- _BRIEF_:
For each line in the data below that has the word "product", copy that line.

- _MATERIALS PROVIDED_:

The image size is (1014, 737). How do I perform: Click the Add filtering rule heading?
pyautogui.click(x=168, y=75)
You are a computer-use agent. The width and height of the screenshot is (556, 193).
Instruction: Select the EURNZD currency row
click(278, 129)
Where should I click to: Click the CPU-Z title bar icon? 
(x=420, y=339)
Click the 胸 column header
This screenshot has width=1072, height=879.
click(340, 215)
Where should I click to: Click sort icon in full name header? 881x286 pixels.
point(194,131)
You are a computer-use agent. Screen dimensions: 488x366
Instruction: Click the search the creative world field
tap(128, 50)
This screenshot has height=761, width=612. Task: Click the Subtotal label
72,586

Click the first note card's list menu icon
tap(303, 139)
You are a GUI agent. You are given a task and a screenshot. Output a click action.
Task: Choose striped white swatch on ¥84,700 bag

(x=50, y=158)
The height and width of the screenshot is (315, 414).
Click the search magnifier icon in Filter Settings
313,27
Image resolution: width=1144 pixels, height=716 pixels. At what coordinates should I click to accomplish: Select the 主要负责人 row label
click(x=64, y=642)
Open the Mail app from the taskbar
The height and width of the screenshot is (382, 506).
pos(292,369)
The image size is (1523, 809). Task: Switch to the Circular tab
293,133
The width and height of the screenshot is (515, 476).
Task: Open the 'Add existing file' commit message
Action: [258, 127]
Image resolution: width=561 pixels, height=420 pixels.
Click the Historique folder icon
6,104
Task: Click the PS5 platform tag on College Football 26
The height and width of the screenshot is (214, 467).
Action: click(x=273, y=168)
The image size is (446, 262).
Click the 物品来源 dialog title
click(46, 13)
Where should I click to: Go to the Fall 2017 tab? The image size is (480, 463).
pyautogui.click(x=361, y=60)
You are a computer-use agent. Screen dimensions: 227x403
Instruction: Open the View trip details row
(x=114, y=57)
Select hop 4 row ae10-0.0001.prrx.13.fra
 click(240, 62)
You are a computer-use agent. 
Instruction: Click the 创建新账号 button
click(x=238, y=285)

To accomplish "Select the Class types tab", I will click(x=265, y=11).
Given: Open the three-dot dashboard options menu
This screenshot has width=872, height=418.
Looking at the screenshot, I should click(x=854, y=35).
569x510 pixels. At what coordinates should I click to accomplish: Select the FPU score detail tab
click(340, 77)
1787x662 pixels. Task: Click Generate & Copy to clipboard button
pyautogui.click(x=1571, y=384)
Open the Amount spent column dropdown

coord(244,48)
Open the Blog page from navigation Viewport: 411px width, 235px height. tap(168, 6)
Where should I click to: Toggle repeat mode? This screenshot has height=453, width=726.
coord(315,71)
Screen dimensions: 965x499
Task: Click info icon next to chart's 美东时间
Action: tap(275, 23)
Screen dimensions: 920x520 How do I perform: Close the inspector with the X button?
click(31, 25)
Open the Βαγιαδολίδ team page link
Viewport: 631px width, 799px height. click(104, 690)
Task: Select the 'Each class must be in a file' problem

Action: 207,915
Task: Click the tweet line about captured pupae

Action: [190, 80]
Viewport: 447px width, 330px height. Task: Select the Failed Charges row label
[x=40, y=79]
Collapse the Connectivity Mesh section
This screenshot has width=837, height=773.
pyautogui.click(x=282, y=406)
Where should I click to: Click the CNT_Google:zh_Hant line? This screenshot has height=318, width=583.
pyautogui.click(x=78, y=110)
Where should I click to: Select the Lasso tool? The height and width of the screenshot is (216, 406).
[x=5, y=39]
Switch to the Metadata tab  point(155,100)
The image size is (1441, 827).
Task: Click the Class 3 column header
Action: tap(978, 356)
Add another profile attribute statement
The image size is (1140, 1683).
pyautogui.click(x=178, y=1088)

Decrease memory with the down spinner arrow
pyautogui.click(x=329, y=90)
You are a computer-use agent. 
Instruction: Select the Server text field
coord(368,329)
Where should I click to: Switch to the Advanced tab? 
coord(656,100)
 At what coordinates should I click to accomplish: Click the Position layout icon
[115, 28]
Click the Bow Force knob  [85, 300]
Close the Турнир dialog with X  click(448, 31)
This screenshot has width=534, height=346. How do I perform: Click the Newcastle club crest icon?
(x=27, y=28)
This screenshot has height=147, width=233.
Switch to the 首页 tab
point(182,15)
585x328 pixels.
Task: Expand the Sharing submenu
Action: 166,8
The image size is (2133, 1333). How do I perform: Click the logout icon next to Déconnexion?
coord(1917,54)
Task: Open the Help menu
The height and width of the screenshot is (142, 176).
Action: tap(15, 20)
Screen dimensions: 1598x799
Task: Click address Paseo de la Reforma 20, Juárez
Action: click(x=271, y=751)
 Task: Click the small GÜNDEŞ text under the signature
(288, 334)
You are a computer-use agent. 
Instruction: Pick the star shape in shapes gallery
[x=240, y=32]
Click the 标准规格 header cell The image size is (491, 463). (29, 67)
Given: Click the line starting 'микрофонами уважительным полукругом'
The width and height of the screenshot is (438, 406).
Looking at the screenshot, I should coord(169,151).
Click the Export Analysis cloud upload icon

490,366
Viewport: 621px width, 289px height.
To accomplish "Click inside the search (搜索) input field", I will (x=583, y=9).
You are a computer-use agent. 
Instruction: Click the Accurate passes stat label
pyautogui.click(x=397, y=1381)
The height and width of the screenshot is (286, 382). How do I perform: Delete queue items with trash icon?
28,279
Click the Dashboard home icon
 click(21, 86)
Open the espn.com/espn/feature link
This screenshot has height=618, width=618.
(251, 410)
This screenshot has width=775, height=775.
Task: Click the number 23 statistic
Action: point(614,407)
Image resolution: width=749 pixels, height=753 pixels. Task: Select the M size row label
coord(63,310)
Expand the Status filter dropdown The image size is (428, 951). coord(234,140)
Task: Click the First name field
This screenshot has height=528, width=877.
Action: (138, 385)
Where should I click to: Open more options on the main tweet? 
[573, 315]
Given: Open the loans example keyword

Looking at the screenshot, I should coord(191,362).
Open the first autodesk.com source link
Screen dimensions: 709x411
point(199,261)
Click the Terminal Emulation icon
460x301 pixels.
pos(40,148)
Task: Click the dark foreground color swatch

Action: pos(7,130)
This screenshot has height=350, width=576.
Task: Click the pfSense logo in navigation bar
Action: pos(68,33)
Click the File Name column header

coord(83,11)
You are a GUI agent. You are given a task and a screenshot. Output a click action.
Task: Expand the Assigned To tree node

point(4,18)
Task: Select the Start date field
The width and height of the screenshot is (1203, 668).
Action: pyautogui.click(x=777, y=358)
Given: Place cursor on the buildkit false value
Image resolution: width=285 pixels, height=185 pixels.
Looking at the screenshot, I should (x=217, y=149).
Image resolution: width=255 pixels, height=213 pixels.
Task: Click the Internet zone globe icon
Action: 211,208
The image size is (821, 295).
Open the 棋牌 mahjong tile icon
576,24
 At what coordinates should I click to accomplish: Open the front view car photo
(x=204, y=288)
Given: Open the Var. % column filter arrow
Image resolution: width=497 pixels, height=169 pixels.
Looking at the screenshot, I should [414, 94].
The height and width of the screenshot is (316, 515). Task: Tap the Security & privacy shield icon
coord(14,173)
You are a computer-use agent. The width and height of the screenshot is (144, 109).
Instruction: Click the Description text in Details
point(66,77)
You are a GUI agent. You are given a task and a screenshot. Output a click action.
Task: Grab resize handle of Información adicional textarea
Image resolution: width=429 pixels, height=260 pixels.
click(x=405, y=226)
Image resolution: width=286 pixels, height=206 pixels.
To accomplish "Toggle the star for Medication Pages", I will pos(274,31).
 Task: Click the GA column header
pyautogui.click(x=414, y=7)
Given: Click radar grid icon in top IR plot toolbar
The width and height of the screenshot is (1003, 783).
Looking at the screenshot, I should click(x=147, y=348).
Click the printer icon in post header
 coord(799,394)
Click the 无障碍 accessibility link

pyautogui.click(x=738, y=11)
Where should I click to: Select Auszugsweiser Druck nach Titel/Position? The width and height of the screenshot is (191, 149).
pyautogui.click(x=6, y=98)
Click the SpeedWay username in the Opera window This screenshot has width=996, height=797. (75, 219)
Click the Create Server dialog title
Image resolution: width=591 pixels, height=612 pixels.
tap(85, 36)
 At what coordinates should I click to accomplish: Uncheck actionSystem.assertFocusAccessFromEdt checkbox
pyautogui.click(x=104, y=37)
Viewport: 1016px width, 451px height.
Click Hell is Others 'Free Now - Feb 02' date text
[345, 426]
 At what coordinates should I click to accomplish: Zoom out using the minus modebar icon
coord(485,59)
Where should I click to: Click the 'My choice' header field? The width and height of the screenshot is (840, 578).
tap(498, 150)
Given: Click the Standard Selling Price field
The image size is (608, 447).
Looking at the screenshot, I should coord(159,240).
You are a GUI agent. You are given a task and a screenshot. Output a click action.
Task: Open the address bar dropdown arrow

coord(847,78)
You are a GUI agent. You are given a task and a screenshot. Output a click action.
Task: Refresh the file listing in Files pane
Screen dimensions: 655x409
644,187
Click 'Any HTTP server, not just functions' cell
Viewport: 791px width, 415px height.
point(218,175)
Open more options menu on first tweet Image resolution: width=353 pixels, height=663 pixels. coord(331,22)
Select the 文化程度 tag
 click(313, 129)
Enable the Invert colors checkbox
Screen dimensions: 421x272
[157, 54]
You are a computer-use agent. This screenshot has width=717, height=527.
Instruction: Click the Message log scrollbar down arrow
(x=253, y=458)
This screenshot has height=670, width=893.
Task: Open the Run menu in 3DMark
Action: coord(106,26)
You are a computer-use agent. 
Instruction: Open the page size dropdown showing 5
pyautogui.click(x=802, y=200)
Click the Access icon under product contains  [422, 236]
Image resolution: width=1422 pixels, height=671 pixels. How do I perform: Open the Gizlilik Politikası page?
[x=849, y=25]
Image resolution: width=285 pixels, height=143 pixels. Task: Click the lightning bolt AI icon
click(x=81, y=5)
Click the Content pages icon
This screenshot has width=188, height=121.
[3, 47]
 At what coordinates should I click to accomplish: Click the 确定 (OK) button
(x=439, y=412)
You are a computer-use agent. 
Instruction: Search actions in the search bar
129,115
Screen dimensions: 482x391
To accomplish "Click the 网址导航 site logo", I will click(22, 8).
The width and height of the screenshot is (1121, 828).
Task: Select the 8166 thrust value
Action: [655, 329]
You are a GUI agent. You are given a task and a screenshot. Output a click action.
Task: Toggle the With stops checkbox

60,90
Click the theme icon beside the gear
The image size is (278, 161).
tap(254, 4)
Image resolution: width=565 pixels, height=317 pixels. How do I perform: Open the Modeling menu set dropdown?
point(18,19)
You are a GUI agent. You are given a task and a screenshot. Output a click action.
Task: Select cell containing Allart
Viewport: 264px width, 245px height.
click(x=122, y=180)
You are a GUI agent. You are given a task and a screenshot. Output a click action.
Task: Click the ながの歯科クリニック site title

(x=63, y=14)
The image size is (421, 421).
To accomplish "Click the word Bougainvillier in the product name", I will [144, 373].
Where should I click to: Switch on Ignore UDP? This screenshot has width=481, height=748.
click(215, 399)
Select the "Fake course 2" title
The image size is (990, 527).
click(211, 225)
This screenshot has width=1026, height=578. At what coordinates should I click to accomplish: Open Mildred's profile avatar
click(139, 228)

- _ANSWER BELOW_:
Click the Access icon under product contains  [422, 236]
To accomplish "Click the word Bougainvillier in the product name", I will [144, 373].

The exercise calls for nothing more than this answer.